Joining the report’s authors at a news conference at the Rene C. Davidson Courthouse, Oakland City Councilwoman Desley Brooks, who represents part of East Oakland, said investors are paying cash for foreclosed properties, making it difficult for potential homebuyers who can only afford to make a modest down payment.
“These all-cash transactions are squeezing out the little guy,” Brooks said. “These investors are devaluing our community by buying low and selling high.”
“If we allow this to continue to happen it will be a tremendous disservice to our community,” she said.
The City Council’s Community and Economic Development Agency will hold a hearing on July 10 on Brooks’ proposed ordinance that would target firms that leave properties blighted.
The ordinance would require homebuyers not living in their newly-purchased homes to bring them up to city codes or face fines, Brooks said.
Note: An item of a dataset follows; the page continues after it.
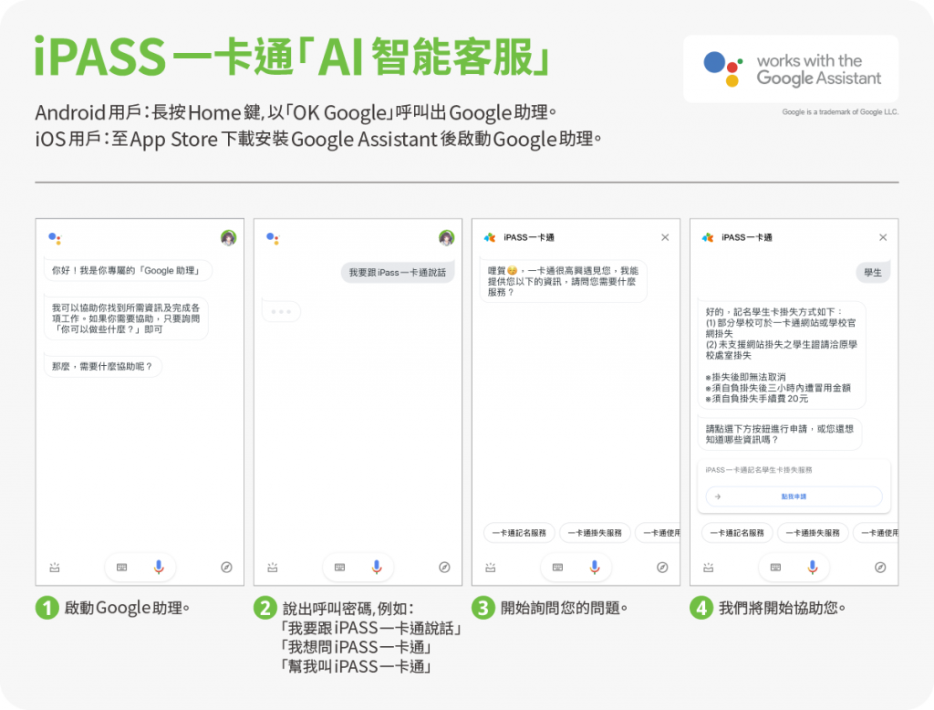The width and height of the screenshot is (934, 710).
Task: Select the 一卡通掛失服務 chip in step 4 screen
Action: pos(813,533)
The report profiles the two largest Oakland foreclosure investors, Community Fund LLC and REO Homes, LLC, which it says have acquired nearly 500 properties in Oakland since 2007.
The two firms had bought and quickly sold 130 properties as of last October for an average gross gain of nearly $80,000 per property, according to the report.
Many investors complete few upgrades to their acquisitions before they put them back on the market to rent or sell, the report says.
Preeti Vissa, the community reinvestment director for the Greenling Institute, a Berkeley-based multi-ethnic public policy research and advocacy group, said, “It’s alarming to see entire neighborhoods transferring wealth from hundreds of people to the hands of two companies.”
She added, “It’s hugely damaging to communities if homes bought by investors aren’t held to any standards for rehabilitation and upkeep, as well as affordability in both ownership and rental.”
Vissa called for imposing minimal standards for the rehabilitation of homes bought by investors and requiring that a percentage of local people be hired to work on the rehabilitation of those homes.